Exercise goal:
Show each line of the entries below in which the word "Given" appears.

Pixel coordinate grounding data:
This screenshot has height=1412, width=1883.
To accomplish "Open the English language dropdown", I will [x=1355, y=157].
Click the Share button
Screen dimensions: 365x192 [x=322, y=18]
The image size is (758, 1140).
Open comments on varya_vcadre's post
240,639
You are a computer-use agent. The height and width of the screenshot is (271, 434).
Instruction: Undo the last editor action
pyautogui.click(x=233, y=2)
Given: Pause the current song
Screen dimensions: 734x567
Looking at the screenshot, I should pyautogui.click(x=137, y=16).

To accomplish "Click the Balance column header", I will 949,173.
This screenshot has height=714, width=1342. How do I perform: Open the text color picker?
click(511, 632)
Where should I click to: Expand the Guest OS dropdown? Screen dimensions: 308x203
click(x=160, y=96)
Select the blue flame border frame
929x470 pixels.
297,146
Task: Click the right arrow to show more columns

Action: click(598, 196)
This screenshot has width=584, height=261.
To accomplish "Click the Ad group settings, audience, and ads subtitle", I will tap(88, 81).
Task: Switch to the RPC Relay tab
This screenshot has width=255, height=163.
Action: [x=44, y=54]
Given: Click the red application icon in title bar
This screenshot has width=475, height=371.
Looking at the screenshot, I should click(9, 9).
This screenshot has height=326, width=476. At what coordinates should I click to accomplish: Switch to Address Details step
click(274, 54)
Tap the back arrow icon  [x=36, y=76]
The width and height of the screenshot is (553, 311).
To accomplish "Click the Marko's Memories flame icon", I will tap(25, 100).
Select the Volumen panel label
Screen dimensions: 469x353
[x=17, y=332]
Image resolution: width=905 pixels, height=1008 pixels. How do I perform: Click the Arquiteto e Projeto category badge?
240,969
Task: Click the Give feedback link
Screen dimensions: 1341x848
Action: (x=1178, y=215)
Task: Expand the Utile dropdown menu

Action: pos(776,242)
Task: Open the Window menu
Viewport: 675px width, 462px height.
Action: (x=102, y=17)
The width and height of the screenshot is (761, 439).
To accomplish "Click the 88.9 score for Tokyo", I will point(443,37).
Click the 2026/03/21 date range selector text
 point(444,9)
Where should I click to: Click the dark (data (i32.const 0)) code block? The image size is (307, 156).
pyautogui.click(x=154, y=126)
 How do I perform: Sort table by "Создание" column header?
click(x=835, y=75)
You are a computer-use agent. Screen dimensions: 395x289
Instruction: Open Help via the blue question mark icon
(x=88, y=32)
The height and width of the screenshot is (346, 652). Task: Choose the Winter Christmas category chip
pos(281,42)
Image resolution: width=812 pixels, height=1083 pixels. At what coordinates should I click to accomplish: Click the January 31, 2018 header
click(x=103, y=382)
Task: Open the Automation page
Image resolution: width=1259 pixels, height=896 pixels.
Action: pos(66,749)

Exercise solution:
Given: Pause the current song
Given: Click the red application icon in title bar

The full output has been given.